In Muti v. University of Maryland Medical Systems, the Maryland Court of Special Appeals returned to a subject that, until recently, has gotten little attention by our appellate courts: “use plaintiffs” in wrongful death cases.
This is a medical malpractice wrongful death and survival action claim brought by two men who alleged that the University of Maryland Medical Systems (“UMMS”) doctors negligently tore their father’s trachea during an intubation procedure after he had an acute myocardial infarction.

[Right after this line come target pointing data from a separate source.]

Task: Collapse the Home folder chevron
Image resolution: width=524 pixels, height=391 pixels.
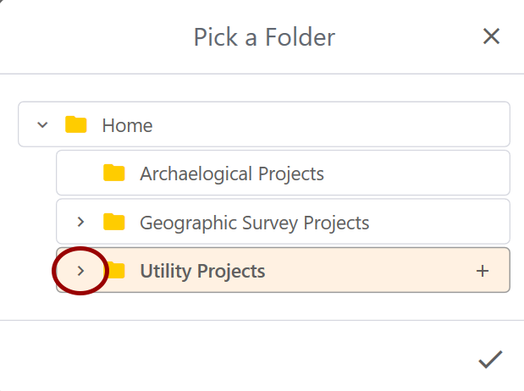Action: (42, 125)
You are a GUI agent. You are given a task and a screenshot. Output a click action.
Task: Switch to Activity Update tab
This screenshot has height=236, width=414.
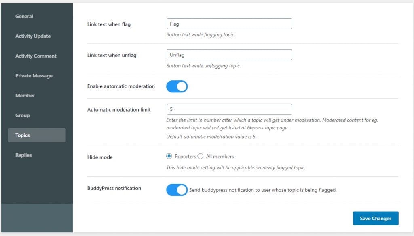pyautogui.click(x=33, y=36)
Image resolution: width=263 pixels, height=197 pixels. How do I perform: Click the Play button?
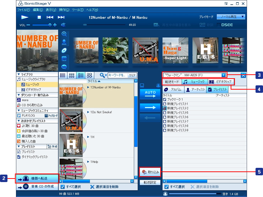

The plaintiffs’ malpractice lawsuit alleged the doctors failed to timely treat the torn trachea which led to complications that caused their father’s death.
Tragic anyway you look at it but, so far, nothing out of the ordinary in a medical malpractice case. Until, in deposition testimony that apparently surprised lawyers on both sides, the sons testified that their father had a third adopted son. The hospital and the doctors jumped on this, move to dismiss for failure to join a necessary party. Baltimore City Circuit Court Judge Evelyn Cannon dismissed the plaintiffs’ wrongful death claims without leave to amend, finding that in applying the law the court should not look to see “whether or not this will make it difficult for one party or the other.” This barred the wrongful death claim because the three-year statute of limitations had passed.
The Court of Special Appeals found that it was not an abuse of discretion for the court to dismiss when it dismissed their claims. The court also acknowledged in a footnote that this was a tough issue for the trial court to sort out. But, ultimately, the court’s dismissal of the claim would unduly prejudice the interests of the third son and the court should grant Plaintiffs’ attorneys leave to amend to add the third son. Ironically, that interest never would have existed had the plaintiffs not sued.
The trial court also granted summary judgment because plaintiffs did not proffer expert testimony sufficient to get the case to the jury. The Maryland Court of Special Appeals disagreed for reasons that are largely case-specific. The court did, however, underscore one key tenant of Maryland law for expert testimony:
Appellee’s last resort is to argue that [the expert] lacked a factual basis for his opinion because, despite his training, knowledge, and experience, there was no study proving his ultimate hypothesis that in these circumstances, a tracheal tear is most likely caused by negligence, viz., improper force or technique. We do not find this argument persuasive. It is unreasonable to require appellants or their expert to produce a study whose conditions match all predicate facts of the case and whose conclusions fit the expert’s theory. This is especially true where the expert opinion accounts for multiple factors that we would not necessarily expect to see combined in a single statistical inquiry. Instead, [the expert] relied upon his training, knowledge, and experience to infer likelihood from the available facts. In short, the fact that [the expert] lacks a pointed study goes to the weight of the evidence and not its admissibility (citations omitted). Whatever challenges appellee can bring to rebut [the expert’s] opinion must be made before the trier of fact.
Maryland courts will not require doctors to produce studies or textbook chapters that line up with specifics in malpractice cases. This door swings both ways. Doctors can find experts who can defend otherwise indefensible cases using broad “because my experience tells me so” experts. I think the Maryland appellate courts would address this concern by saying, “This is why we have juries.” So it is what it is.